=== GIVEN INFORMATION ===

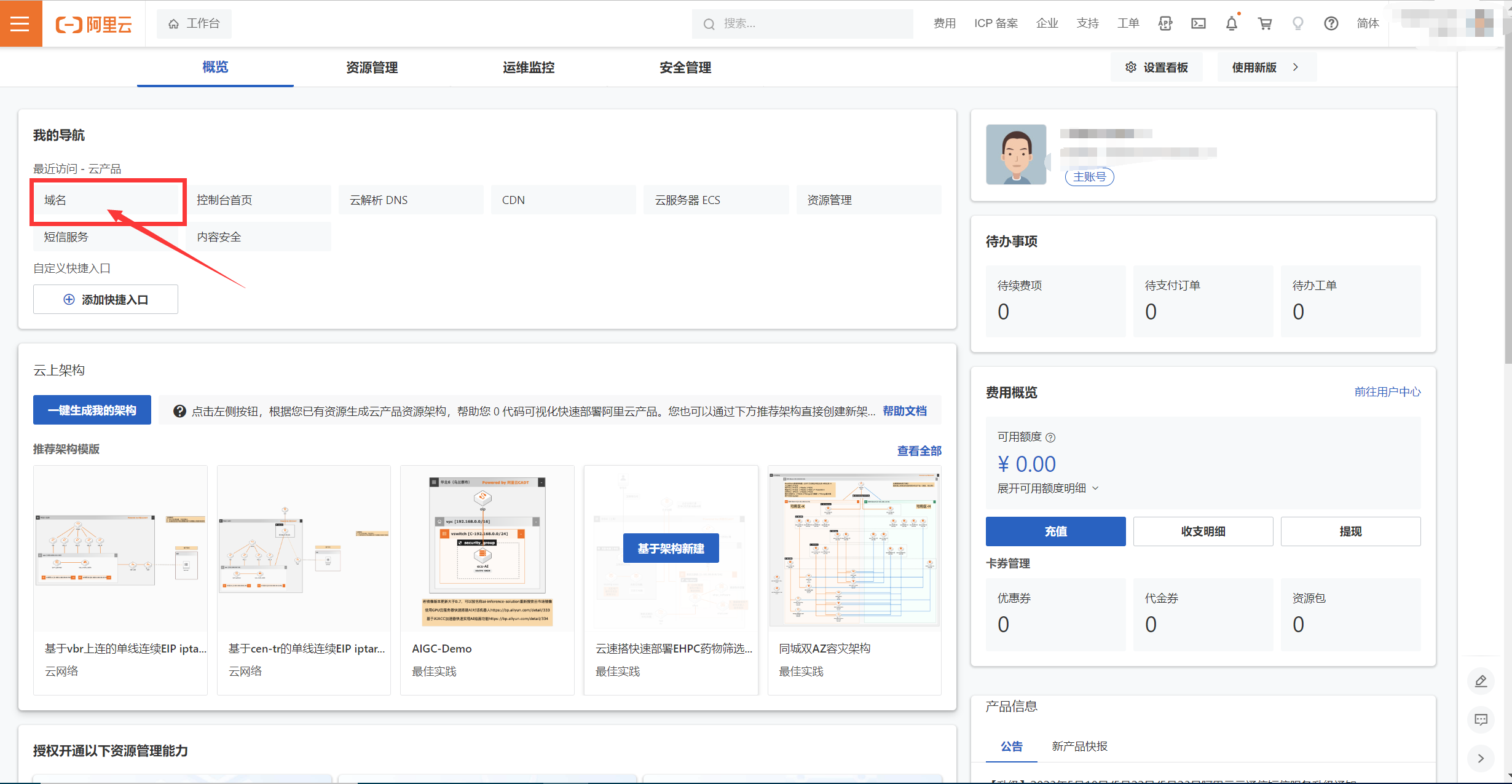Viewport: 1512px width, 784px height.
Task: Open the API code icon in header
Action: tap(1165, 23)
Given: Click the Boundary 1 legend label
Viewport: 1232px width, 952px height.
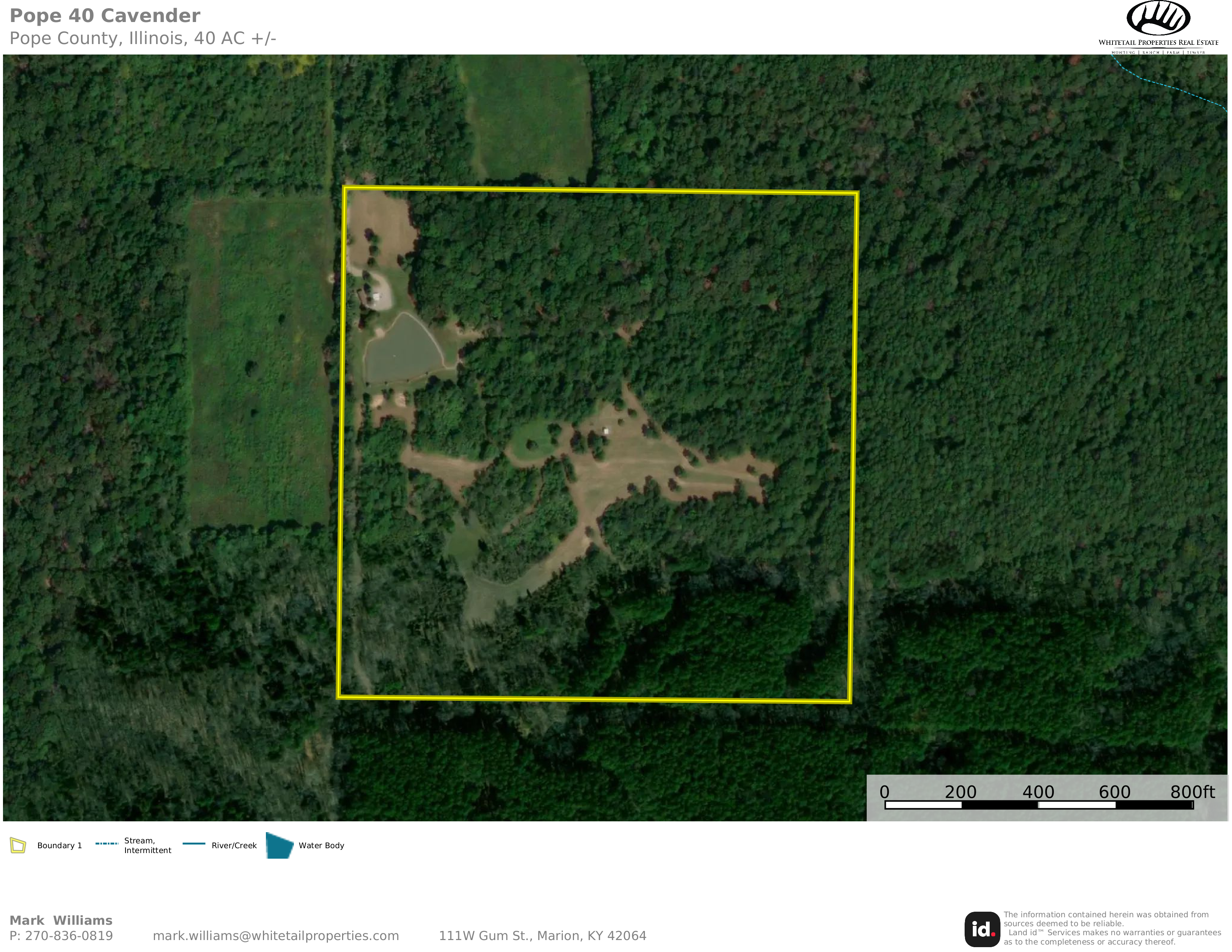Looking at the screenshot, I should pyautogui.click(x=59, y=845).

===

WHAT YOU NEED TO DO:
Take the line that contains "Given: Click the Boundary 1 legend label" and all lines after it to the end of the material above, and copy them verbatim without any images.

RESULT:
Given: Click the Boundary 1 legend label
Viewport: 1232px width, 952px height.
Looking at the screenshot, I should pyautogui.click(x=59, y=845).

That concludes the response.